:: Supplied material ::

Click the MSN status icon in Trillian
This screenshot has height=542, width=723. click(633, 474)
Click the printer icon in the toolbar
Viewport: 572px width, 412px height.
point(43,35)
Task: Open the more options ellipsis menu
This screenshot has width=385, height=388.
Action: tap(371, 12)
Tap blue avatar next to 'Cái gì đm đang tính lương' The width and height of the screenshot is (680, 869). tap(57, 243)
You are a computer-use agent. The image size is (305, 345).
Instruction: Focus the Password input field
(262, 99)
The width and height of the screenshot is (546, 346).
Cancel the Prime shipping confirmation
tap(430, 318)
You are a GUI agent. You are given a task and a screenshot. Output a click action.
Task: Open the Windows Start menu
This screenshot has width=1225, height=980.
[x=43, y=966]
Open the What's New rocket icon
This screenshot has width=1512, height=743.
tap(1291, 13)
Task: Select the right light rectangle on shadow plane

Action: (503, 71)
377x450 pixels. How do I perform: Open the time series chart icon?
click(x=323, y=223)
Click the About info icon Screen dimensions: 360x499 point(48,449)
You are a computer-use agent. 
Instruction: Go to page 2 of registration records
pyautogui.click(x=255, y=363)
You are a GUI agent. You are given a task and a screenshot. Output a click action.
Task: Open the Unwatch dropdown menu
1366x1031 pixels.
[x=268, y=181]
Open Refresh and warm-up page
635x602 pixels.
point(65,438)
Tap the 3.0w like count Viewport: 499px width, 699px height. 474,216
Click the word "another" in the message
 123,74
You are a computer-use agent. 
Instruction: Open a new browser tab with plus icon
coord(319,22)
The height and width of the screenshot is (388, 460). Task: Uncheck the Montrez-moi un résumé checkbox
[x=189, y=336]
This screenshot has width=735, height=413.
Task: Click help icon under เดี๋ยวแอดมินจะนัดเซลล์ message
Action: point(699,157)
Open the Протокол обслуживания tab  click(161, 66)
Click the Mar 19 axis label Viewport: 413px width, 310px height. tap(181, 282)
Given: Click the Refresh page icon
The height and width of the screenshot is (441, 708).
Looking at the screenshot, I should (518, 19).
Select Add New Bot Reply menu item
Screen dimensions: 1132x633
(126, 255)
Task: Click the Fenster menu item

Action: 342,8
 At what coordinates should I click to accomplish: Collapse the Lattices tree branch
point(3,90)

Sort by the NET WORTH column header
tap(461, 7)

:::

Action item:
Nothing but the lines from the one with "Task: Click the Fenster menu item" to the last line of the data should appear in the answer, each exactly as it stands.

Answer space:
Task: Click the Fenster menu item

Action: 342,8
 At what coordinates should I click to accomplish: Collapse the Lattices tree branch
point(3,90)

Sort by the NET WORTH column header
tap(461, 7)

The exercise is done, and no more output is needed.